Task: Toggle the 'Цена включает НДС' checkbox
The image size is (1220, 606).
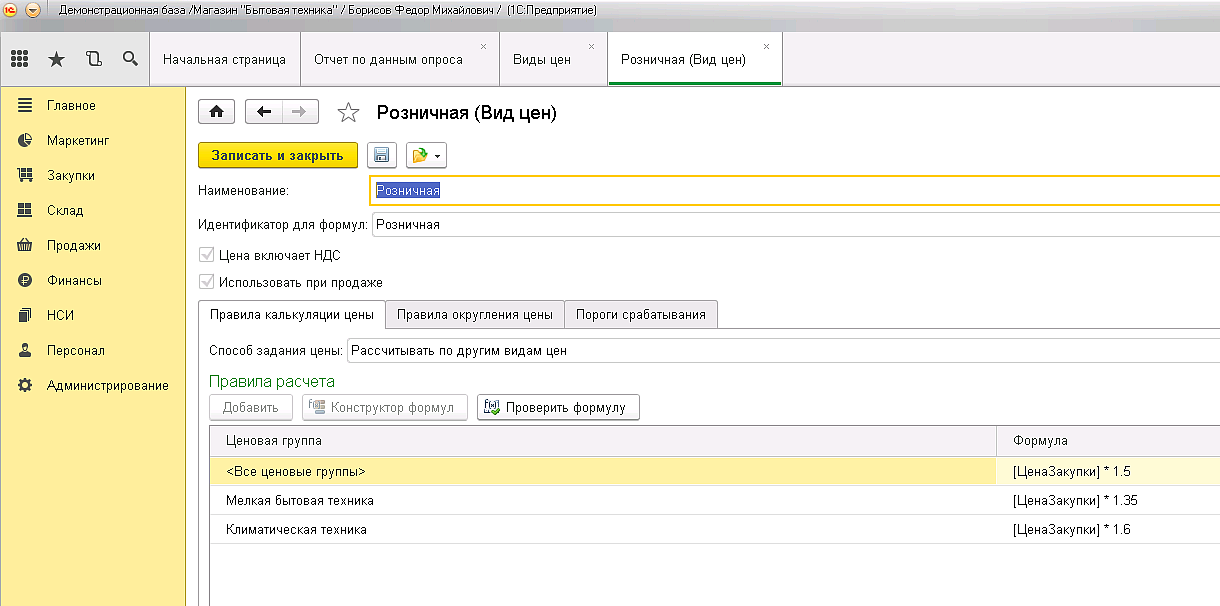Action: coord(208,255)
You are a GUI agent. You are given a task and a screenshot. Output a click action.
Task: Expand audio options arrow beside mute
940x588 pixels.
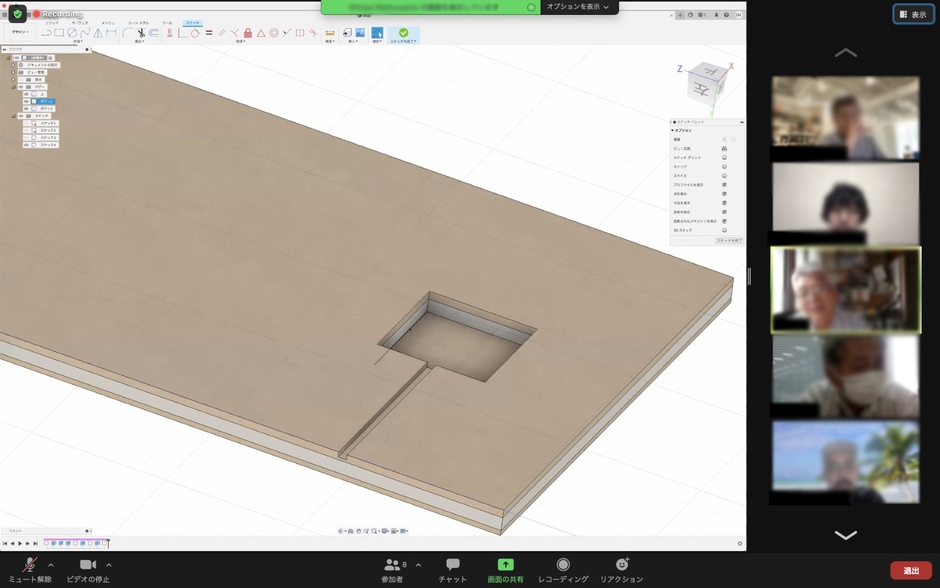coord(51,565)
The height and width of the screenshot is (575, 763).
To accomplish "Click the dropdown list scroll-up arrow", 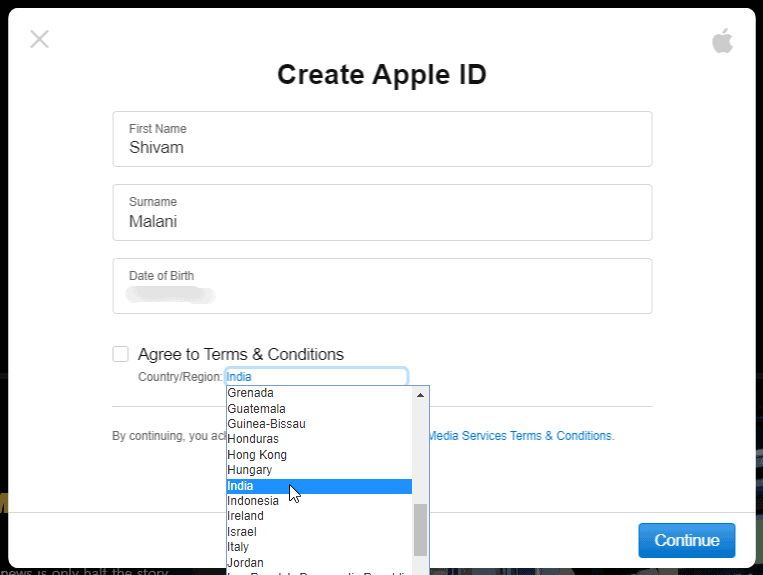I will [x=420, y=395].
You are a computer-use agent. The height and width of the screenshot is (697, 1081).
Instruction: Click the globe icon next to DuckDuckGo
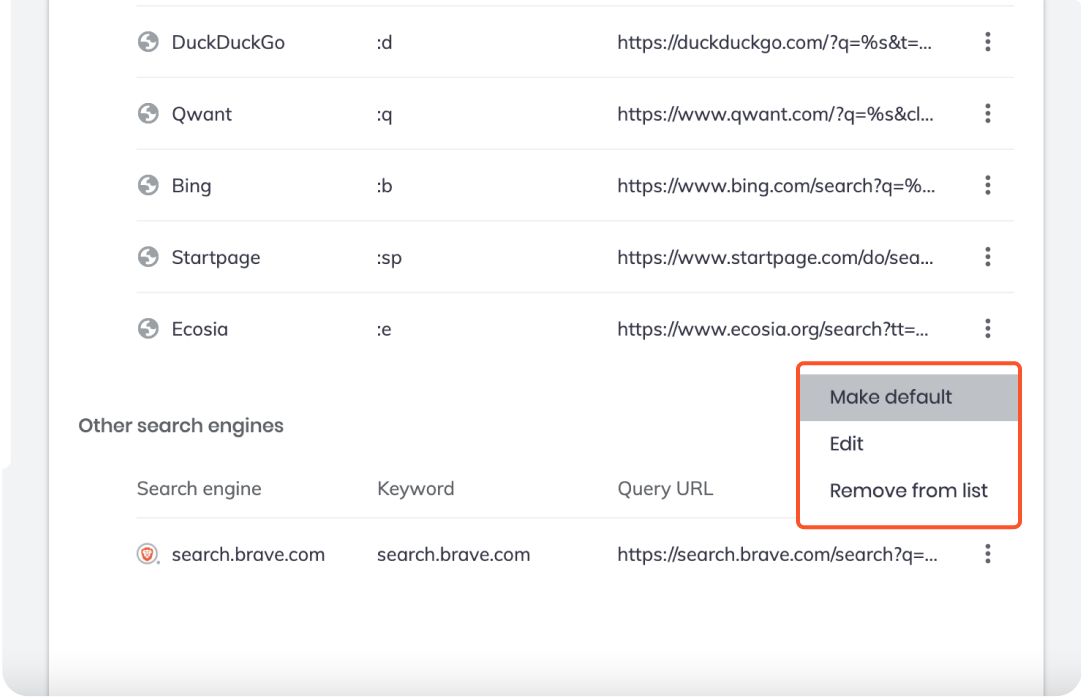(148, 42)
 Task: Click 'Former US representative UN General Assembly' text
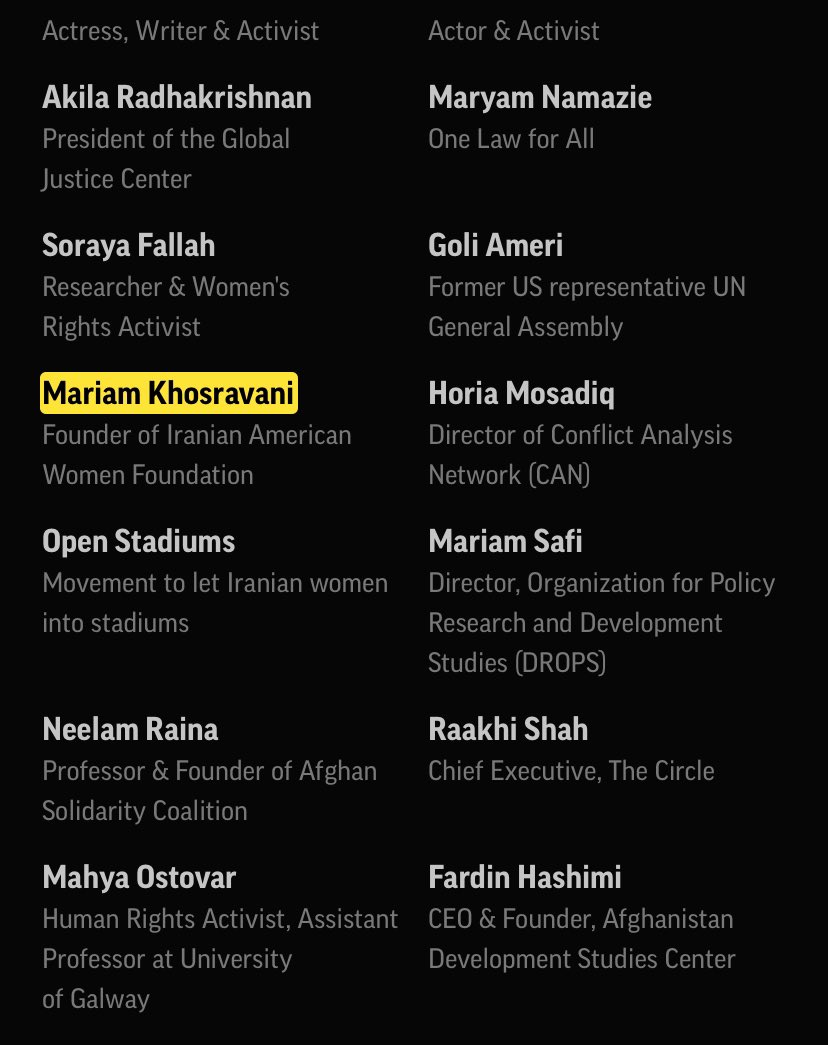(x=587, y=306)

How to complete this task>
Write out exactly the lines from the one containing "Task: Click 'Former" through the last line of the records above, both ends included, and leave out any pictures.

Solved exercise>
 Task: Click 'Former US representative UN General Assembly' text
(x=587, y=306)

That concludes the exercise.